(Part of a data file)
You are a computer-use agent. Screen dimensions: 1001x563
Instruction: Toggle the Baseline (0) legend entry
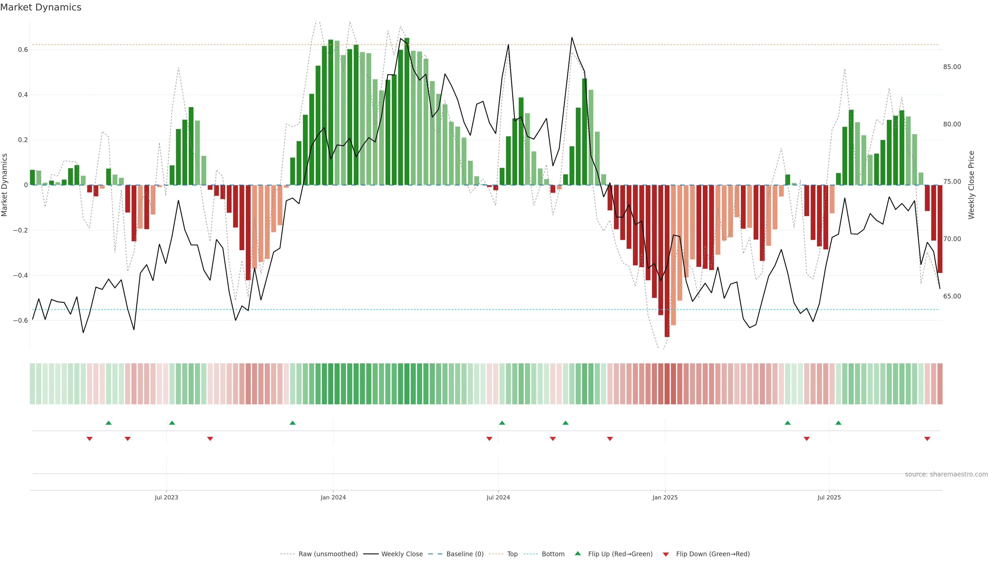(465, 554)
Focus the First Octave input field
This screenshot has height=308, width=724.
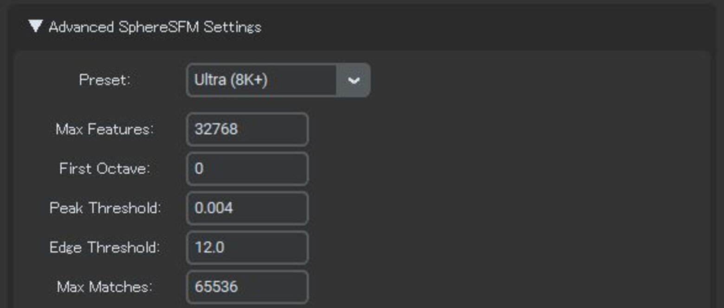point(247,169)
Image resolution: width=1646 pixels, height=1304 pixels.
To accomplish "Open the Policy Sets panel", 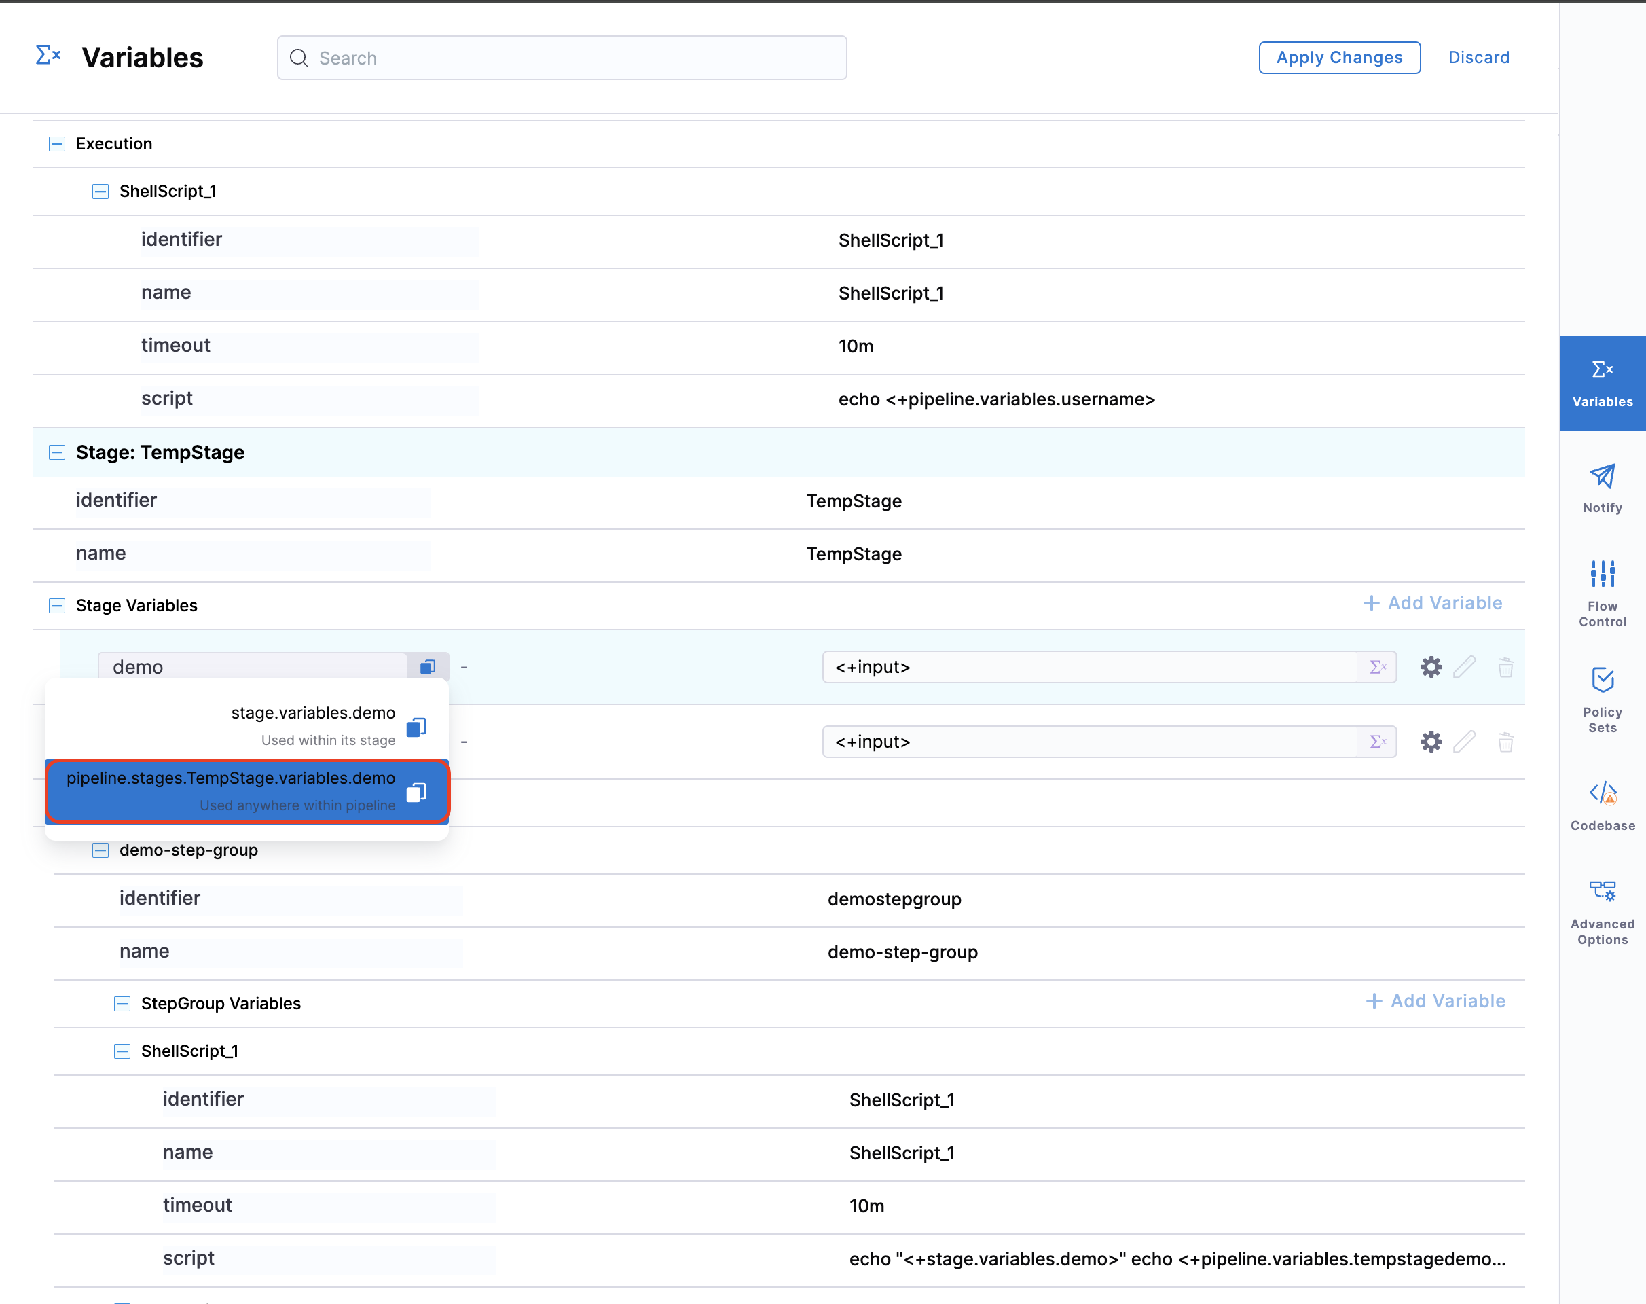I will tap(1602, 699).
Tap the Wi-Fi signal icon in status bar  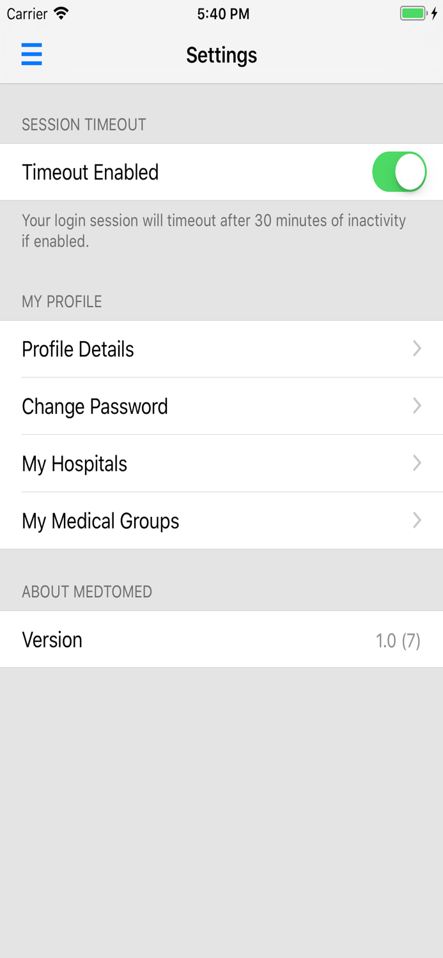62,13
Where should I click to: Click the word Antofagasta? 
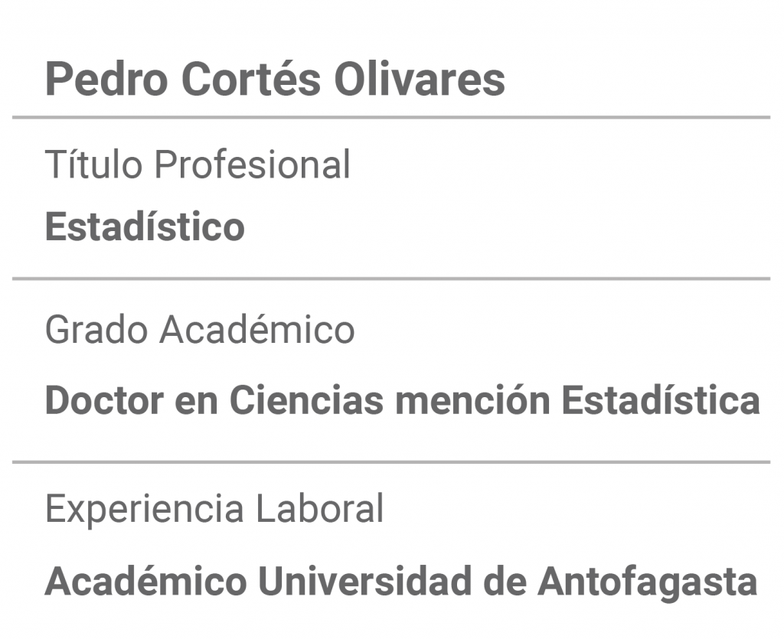point(648,581)
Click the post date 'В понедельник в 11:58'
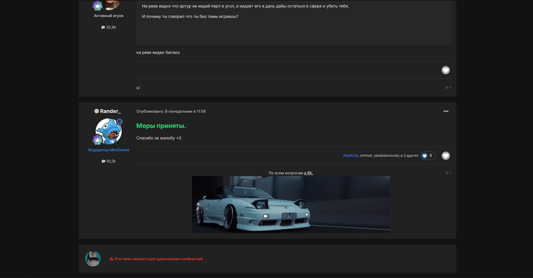 click(x=187, y=111)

● Written task: Give the stretch of the listing from its start through the line containing "point(247,169)" as a numbered list, omitting any blank lines. Leave the pictures out of your answer.

● Task response:
1. You are a computer-use agent. Screen dimensions: 1001x563
2. Instruction: Toggle the Baseline (0) legend entry
3. (465, 554)
4. Focus the First Octave input field
5. This screenshot has height=308, width=724.
6. point(247,169)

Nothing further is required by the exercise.